→ Zu bearbeitende Aufgaben:
1. Gib aus dem Text über die NIO-Premiere alles von „Nio hat mich“ bis hinunter zu „Video dazu erinnern.“ wortgetreu wieder.
2. Schreibe aus den Datensätzen alles von der Zeile mit „Open the notifications bell“ bis hinunter zur Zeile mit „point(404,227)“ genau ab, beide Zeilen eingeschlossen.

→ Textauszug:
------------------------------------------------------------

Nio hat mich eingeladen zur Premiere des NIO EL8 nach Berlin. Also los gehts für einen Abend zum legendären Ku-Damm ins NIO-House.
Hamburg – Berlin, das ist eigentlich ideal für eine Fahrt mit der Bahn. In rund 2 Stunden schaffst Du die Strecke mit dem Auto nicht. Ausserdem kannst Du in der Zeit etwas anderes machen. Eigentlich, denn nicht immer klappt das so – ich bin schon ein paar Mal mit der Nummer auf die Nase gefallen – zuletzt auf dem Rückweg von der Elli Veranstaltung. Also ein neuer Versuch – wieder in der ersten Klasse und dieses mal auch mit Sitzplatzreservierung.
NIO EL8 als Gamechanger für die Marke?
Auf der Fahrt mache ich mir Gedanken über die Marke NIO. Das ist ein chinesischer Autohersteller. Marktstart in Deutschland war im Oktober 2022 mit einer Auftaktveranstaltung im Berliner Tempodrom. Vielleicht könnt Ihr Euch noch an mein Video dazu erinnern.
Seit dem ist NIO mit 5 Modellen in Deutschland vertreten. Die Besonderheit der Autos ist die Möglichkeit, den Akku in ca. 5 Minuten einfach auszutauschen. Dazu werden diese Autos nicht nur verkauft, sondern auch im Abo vermietet. Man kann sich also ganz unkompliziert auch für nur einen Monat einfach mal einen NIO mieten.
Die Autos sind vom Design her super elegant und sportlich, die Software funktioniert und die technischen Daten lesen sich beeindruckend. Dazu hat NIO in A-Lagen verschiedener Grossstädte Deutschlands eigene Shops – NIO House – in dem man den NIO Lifestyle und die Autos erleben kann. So wie eben in Berlin am Kurfürstendamm 11.
Und trotzdem ist irgendwie der Wurm drin. Im letzten Jahr haben sich in Deutschland nur 1.263 Kunden für eines der 7 NIO Modelle entschieden. In den ersten 4 Monaten diesen Jahres wurden sogar nur 155 NIOs in Deutschland zugelassen.

------------------------------------------------------------

→ Übungsmaterial:
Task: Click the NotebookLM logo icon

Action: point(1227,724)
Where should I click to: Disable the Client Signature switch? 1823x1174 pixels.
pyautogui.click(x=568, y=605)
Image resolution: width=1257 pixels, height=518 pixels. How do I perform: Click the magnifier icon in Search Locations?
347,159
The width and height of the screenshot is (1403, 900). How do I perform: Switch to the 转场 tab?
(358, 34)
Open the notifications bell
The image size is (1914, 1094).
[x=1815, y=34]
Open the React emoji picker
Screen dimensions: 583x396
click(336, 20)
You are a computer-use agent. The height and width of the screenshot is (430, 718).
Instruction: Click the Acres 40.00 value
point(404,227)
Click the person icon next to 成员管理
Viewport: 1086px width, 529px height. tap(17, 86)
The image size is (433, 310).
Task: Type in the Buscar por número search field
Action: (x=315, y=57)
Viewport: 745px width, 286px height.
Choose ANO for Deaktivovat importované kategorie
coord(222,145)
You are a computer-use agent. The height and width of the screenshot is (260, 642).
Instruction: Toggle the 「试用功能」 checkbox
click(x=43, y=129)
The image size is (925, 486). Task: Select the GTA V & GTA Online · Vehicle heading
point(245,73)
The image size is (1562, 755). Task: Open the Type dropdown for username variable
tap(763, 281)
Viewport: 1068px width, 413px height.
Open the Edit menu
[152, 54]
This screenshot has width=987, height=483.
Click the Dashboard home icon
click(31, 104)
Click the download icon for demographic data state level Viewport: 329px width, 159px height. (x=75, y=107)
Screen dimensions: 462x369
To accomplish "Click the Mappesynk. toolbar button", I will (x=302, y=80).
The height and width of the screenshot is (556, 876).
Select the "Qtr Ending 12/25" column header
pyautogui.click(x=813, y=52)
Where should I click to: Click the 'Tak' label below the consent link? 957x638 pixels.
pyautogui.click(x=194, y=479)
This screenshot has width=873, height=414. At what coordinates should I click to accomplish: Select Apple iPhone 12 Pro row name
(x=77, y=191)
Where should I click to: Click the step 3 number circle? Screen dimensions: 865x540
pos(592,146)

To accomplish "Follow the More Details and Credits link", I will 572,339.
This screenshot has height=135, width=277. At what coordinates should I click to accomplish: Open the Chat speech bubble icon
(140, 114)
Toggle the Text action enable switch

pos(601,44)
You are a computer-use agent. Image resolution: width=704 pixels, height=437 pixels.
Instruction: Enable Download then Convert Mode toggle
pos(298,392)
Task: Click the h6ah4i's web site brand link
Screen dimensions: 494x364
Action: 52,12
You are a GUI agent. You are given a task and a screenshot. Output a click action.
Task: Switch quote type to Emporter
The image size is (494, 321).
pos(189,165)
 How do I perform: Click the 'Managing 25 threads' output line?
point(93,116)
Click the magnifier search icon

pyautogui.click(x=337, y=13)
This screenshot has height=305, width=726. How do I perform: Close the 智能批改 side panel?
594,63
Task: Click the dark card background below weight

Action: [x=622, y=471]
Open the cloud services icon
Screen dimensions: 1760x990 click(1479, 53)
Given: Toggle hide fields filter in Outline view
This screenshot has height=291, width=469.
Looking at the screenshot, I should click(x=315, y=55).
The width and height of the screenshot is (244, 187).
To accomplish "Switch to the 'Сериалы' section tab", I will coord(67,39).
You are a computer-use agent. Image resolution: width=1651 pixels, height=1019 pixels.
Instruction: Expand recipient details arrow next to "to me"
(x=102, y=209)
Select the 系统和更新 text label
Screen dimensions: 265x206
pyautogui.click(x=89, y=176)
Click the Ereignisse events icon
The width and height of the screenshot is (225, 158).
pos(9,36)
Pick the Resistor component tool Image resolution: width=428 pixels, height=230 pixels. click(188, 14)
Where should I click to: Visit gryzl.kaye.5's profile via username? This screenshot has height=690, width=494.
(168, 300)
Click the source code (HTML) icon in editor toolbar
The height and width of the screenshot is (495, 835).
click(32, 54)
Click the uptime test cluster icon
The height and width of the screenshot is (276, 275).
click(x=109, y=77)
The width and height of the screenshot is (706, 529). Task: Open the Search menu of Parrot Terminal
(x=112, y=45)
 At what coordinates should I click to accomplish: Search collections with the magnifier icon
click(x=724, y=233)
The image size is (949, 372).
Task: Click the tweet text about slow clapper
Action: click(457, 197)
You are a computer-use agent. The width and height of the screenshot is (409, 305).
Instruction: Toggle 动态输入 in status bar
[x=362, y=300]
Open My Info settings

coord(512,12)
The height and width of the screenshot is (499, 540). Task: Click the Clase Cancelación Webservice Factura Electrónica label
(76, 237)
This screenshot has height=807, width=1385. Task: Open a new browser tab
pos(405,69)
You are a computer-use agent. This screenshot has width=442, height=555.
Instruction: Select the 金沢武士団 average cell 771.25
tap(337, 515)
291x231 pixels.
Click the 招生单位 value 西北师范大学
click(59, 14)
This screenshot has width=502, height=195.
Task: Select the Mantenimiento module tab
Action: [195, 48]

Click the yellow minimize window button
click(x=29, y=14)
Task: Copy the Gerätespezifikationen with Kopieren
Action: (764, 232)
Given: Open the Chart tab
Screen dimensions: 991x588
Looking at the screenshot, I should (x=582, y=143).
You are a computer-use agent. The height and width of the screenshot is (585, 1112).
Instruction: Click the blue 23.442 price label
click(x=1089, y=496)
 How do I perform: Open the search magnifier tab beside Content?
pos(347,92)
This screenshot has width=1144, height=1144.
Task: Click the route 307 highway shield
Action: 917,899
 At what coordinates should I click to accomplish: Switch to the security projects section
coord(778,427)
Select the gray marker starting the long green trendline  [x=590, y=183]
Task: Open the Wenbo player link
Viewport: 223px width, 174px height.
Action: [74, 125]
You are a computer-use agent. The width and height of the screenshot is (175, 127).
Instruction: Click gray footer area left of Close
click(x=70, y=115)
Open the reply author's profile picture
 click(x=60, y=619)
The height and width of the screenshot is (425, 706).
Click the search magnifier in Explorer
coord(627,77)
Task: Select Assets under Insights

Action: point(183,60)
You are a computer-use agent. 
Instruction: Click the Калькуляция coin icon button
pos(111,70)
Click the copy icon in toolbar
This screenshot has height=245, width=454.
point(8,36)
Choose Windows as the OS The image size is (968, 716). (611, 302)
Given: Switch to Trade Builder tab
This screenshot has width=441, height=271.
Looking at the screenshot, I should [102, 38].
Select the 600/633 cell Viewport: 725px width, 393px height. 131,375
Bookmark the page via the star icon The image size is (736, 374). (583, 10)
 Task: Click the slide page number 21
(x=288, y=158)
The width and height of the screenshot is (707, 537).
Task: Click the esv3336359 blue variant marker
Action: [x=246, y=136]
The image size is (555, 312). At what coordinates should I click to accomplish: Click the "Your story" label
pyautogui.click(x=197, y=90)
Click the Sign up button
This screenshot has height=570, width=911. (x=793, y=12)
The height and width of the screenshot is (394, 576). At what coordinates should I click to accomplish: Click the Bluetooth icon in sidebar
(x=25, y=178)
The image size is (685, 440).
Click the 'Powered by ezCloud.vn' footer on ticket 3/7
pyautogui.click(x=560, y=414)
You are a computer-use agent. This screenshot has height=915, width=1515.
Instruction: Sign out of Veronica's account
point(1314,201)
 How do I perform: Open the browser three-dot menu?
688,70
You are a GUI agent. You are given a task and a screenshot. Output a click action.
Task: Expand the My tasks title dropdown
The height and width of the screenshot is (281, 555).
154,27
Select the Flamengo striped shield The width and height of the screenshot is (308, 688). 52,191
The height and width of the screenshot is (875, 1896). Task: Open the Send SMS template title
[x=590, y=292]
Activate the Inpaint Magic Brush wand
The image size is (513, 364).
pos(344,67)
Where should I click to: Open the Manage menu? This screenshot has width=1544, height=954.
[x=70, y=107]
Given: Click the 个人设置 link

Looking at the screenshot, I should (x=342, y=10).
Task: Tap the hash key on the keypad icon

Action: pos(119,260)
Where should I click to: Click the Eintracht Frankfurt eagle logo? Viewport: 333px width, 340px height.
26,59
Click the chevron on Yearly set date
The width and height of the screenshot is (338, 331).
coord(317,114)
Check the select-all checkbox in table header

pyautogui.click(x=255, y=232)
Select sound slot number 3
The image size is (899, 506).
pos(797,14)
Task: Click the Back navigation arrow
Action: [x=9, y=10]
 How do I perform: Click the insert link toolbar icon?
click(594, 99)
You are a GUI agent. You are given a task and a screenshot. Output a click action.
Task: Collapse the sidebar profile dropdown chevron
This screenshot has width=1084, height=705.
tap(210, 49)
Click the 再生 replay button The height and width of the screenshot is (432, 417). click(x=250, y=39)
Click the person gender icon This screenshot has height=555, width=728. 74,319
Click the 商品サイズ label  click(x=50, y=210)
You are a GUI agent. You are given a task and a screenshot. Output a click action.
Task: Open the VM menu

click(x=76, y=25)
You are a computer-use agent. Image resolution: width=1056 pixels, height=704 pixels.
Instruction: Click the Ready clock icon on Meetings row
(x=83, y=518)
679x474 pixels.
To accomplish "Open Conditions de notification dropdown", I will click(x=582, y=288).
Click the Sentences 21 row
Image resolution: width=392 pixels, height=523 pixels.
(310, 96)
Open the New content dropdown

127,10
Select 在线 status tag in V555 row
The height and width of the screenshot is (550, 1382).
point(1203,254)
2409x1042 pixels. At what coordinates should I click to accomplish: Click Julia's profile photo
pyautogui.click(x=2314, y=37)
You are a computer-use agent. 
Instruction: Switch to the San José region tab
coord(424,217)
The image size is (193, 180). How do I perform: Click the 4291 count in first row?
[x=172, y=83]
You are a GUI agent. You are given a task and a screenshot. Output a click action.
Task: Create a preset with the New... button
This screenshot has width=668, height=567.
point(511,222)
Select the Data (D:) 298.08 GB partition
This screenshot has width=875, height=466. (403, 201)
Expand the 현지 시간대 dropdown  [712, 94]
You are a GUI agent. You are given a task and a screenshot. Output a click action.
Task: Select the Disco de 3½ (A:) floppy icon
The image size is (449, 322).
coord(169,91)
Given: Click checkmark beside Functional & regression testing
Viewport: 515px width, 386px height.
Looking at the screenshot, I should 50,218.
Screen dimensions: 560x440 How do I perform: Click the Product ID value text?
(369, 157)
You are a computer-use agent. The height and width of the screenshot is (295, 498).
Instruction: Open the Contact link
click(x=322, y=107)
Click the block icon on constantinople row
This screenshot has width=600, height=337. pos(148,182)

------------------------------------------------------------

→ Lösungen in Reihenfolge:
1.
Nio hat mich eingeladen zur Premiere des NIO EL8 nach Berlin. Also los gehts für einen Abend zum legendären Ku-Damm ins NIO-House.
Hamburg – Berlin, das ist eigentlich ideal für eine Fahrt mit der Bahn. In rund 2 Stunden schaffst Du die Strecke mit dem Auto nicht. Ausserdem kannst Du in der Zeit etwas anderes machen. Eigentlich, denn nicht immer klappt das so – ich bin schon ein paar Mal mit der Nummer auf die Nase gefallen – zuletzt auf dem Rückweg von der Elli Veranstaltung. Also ein neuer Versuch – wieder in der ersten Klasse und dieses mal auch mit Sitzplatzreservierung.
NIO EL8 als Gamechanger für die Marke?
Auf der Fahrt mache ich mir Gedanken über die Marke NIO. Das ist ein chinesischer Autohersteller. Marktstart in Deutschland war im Oktober 2022 mit einer Auftaktveranstaltung im Berliner Tempodrom. Vielleicht könnt Ihr Euch noch an mein Video dazu erinnern.

2.
Open the notifications bell
The image size is (1914, 1094).
[x=1815, y=34]
Open the React emoji picker
Screen dimensions: 583x396
click(336, 20)
You are a computer-use agent. The height and width of the screenshot is (430, 718).
Instruction: Click the Acres 40.00 value
point(404,227)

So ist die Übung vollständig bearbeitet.